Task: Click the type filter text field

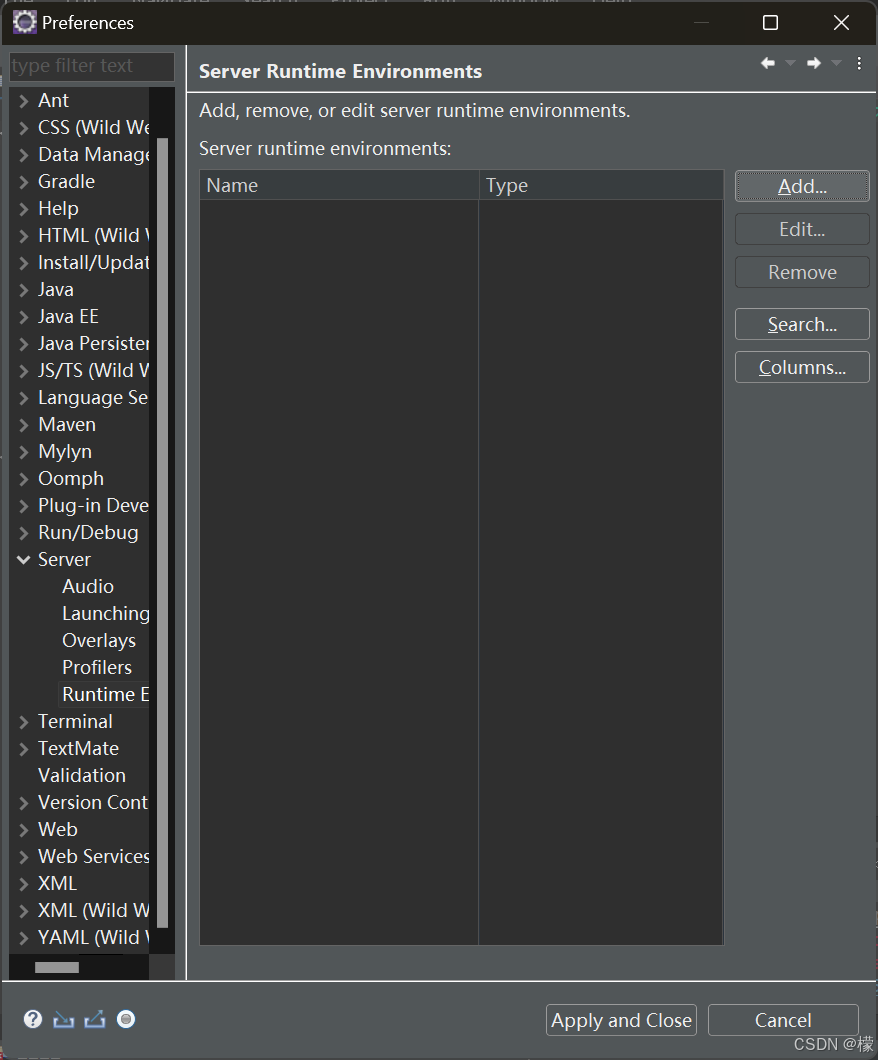Action: coord(90,66)
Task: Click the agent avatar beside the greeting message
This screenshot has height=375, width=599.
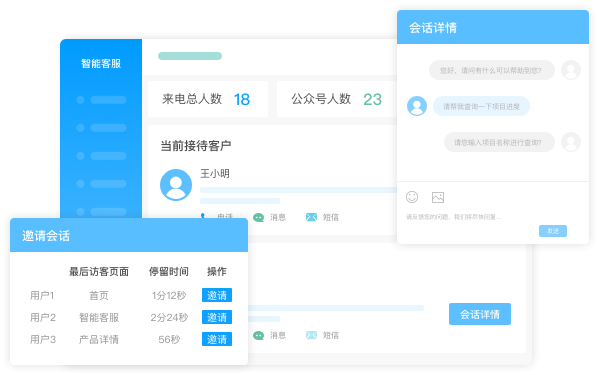Action: pos(571,70)
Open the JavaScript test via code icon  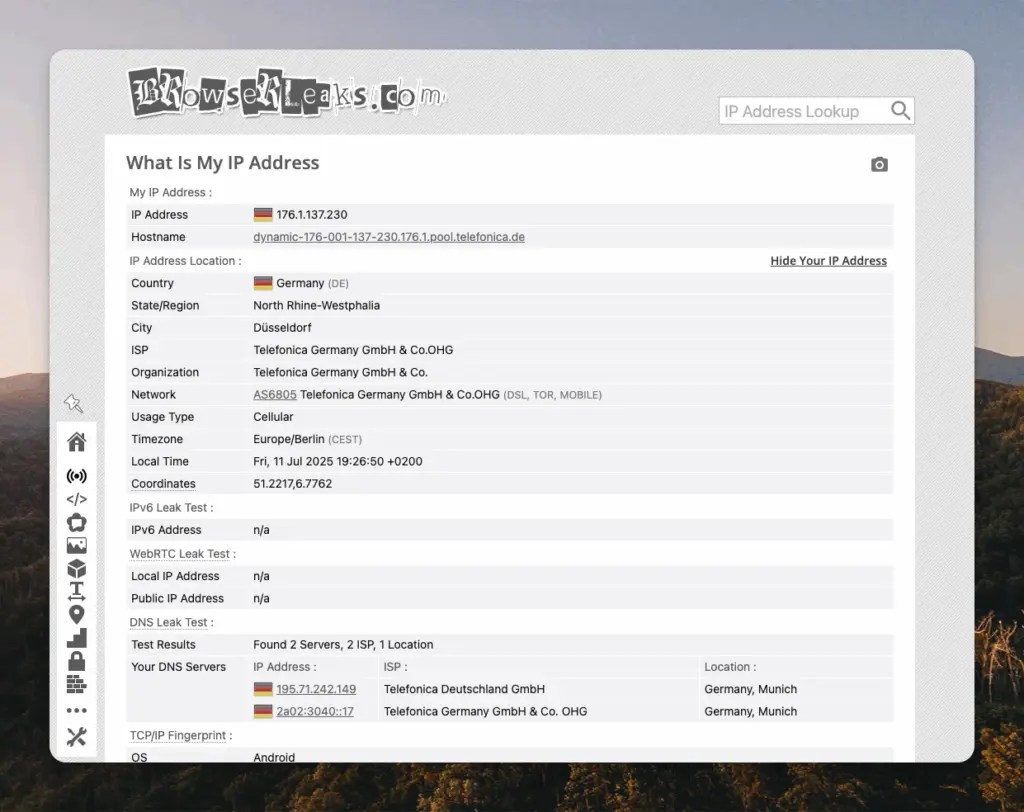pos(77,499)
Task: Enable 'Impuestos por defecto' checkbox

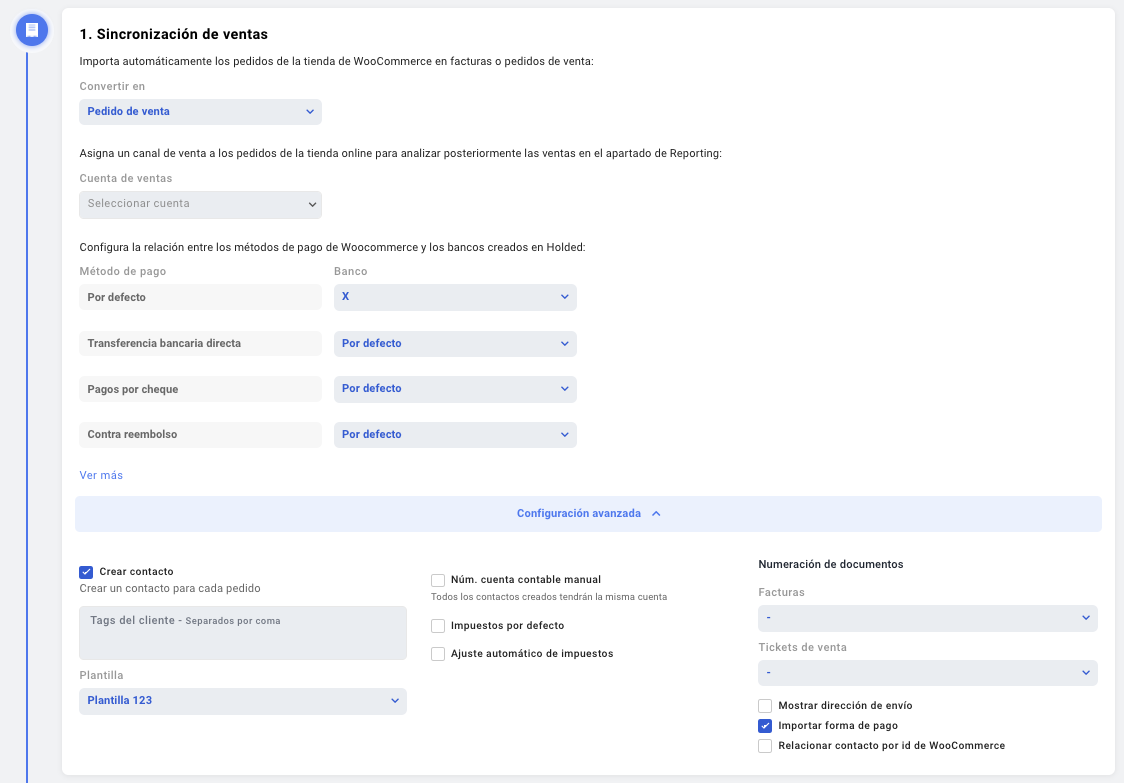Action: 438,626
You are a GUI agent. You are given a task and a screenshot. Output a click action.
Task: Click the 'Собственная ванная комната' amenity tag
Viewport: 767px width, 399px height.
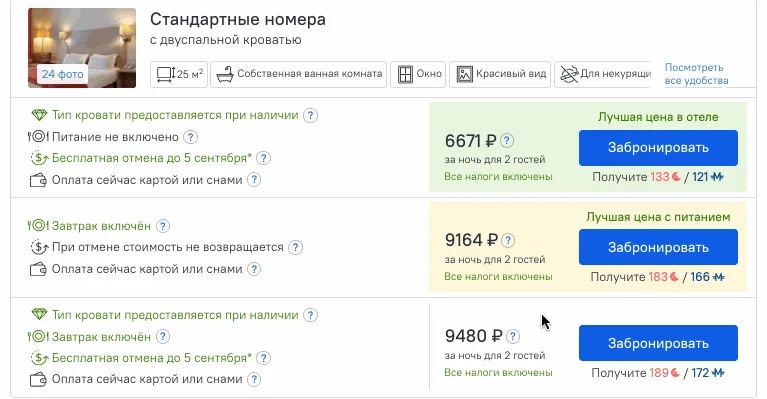298,74

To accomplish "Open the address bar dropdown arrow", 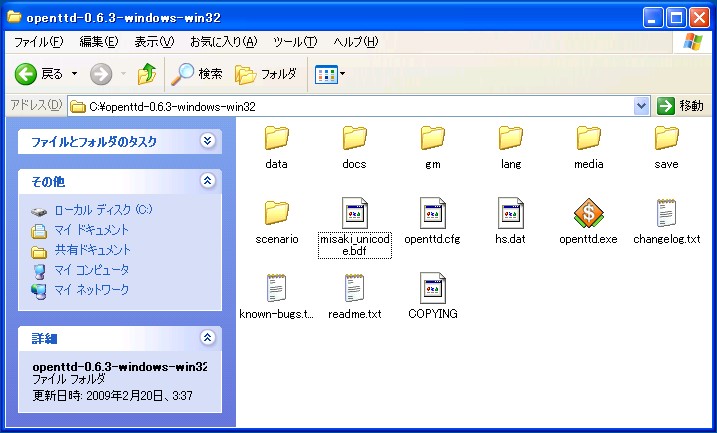I will tap(642, 106).
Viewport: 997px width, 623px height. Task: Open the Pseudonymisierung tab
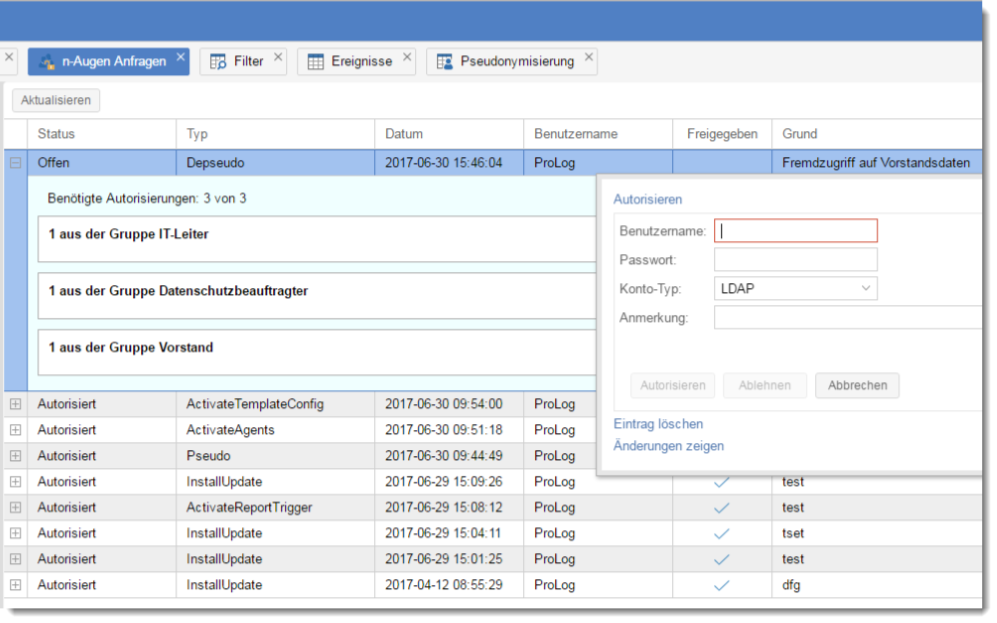(x=517, y=62)
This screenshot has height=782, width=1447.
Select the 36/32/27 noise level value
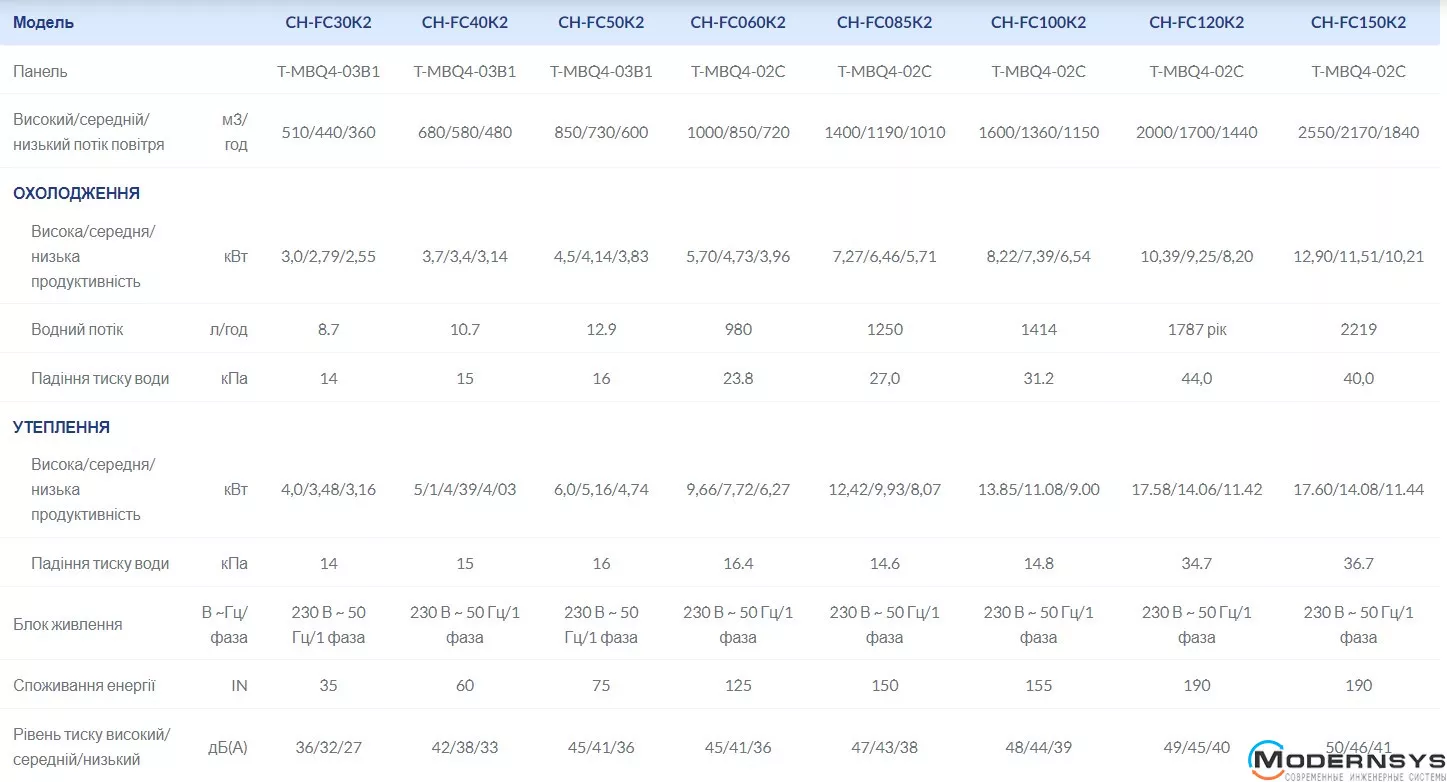328,747
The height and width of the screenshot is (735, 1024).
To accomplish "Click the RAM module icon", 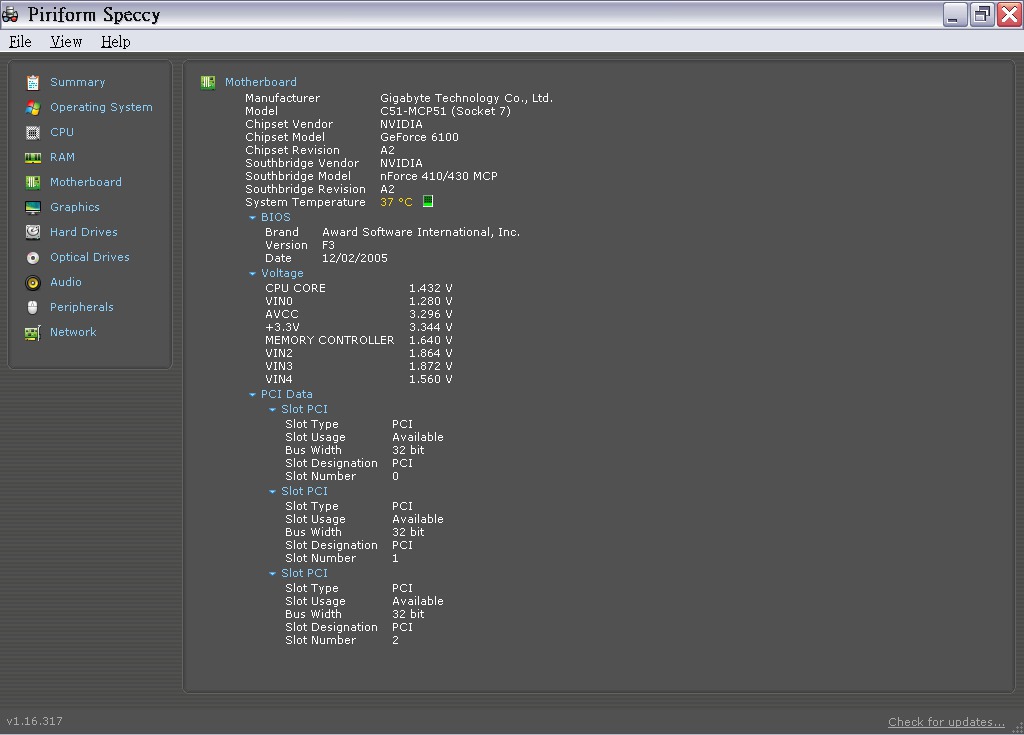I will click(33, 158).
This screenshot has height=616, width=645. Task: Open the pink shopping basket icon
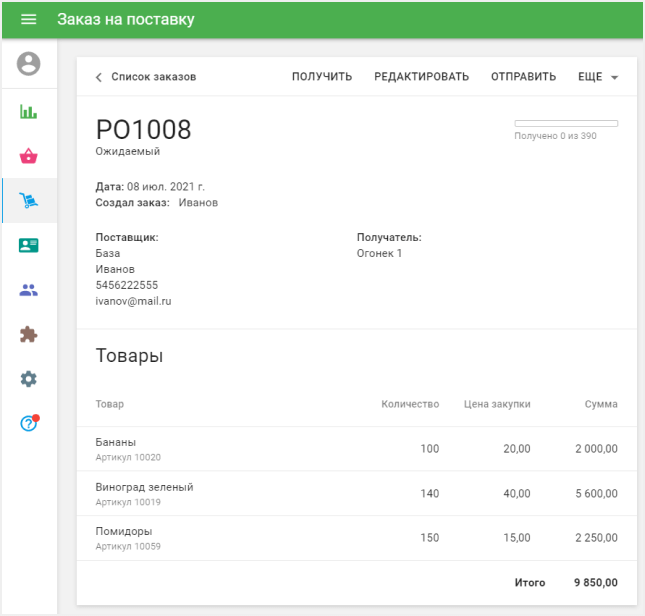[x=29, y=156]
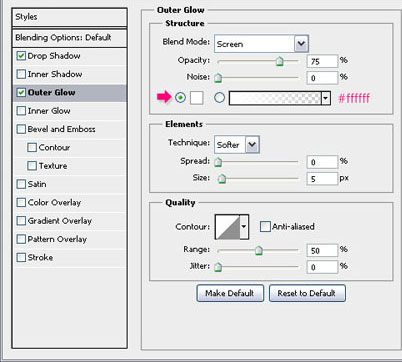Open the gradient picker dropdown arrow
The image size is (402, 362).
[326, 98]
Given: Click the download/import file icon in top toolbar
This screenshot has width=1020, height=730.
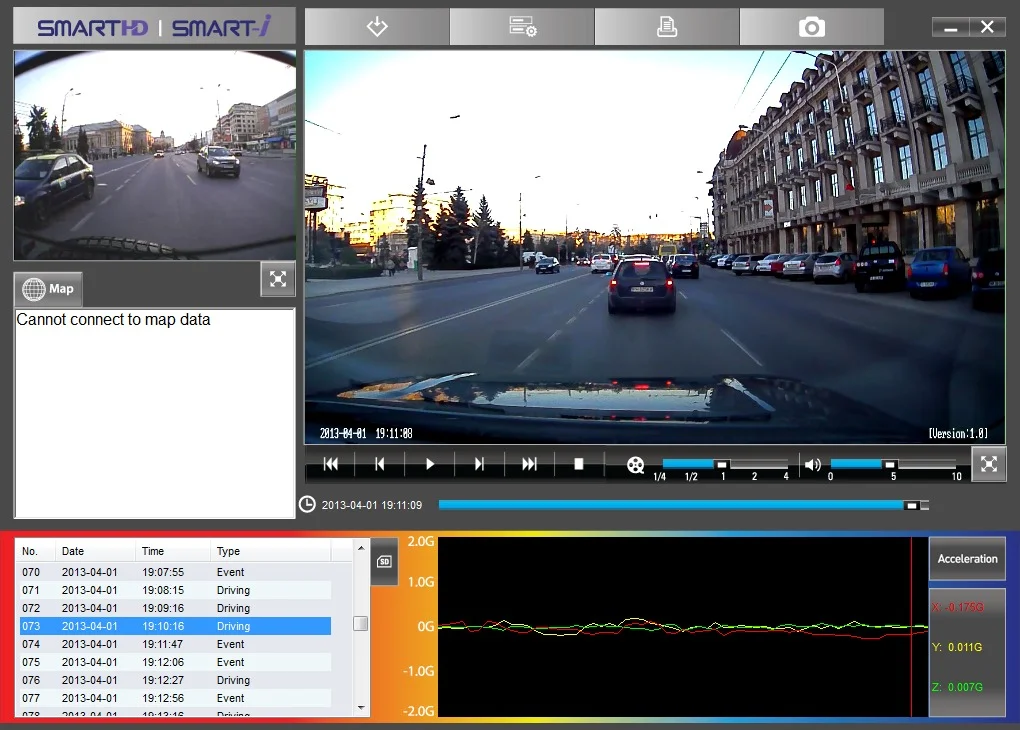Looking at the screenshot, I should click(377, 27).
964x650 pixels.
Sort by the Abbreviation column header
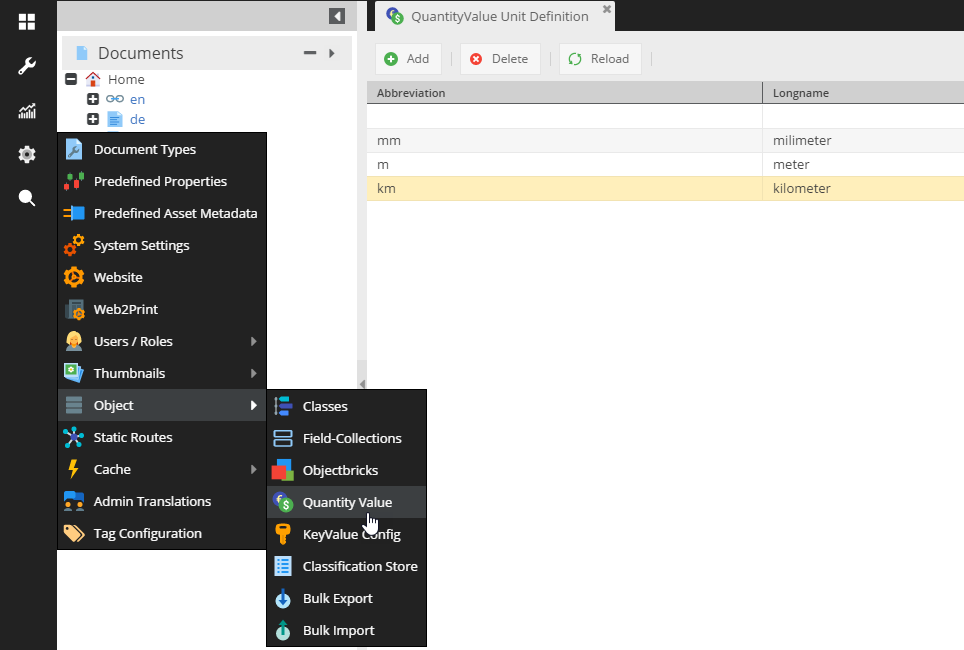(564, 93)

- Problem statement
Please restate exactly the lines from the one containing "964x650 pixels." down to the end of the material, both ends kept, and do not include the pictures.

- Solution for this exercise
964x650 pixels.
Sort by the Abbreviation column header
(564, 93)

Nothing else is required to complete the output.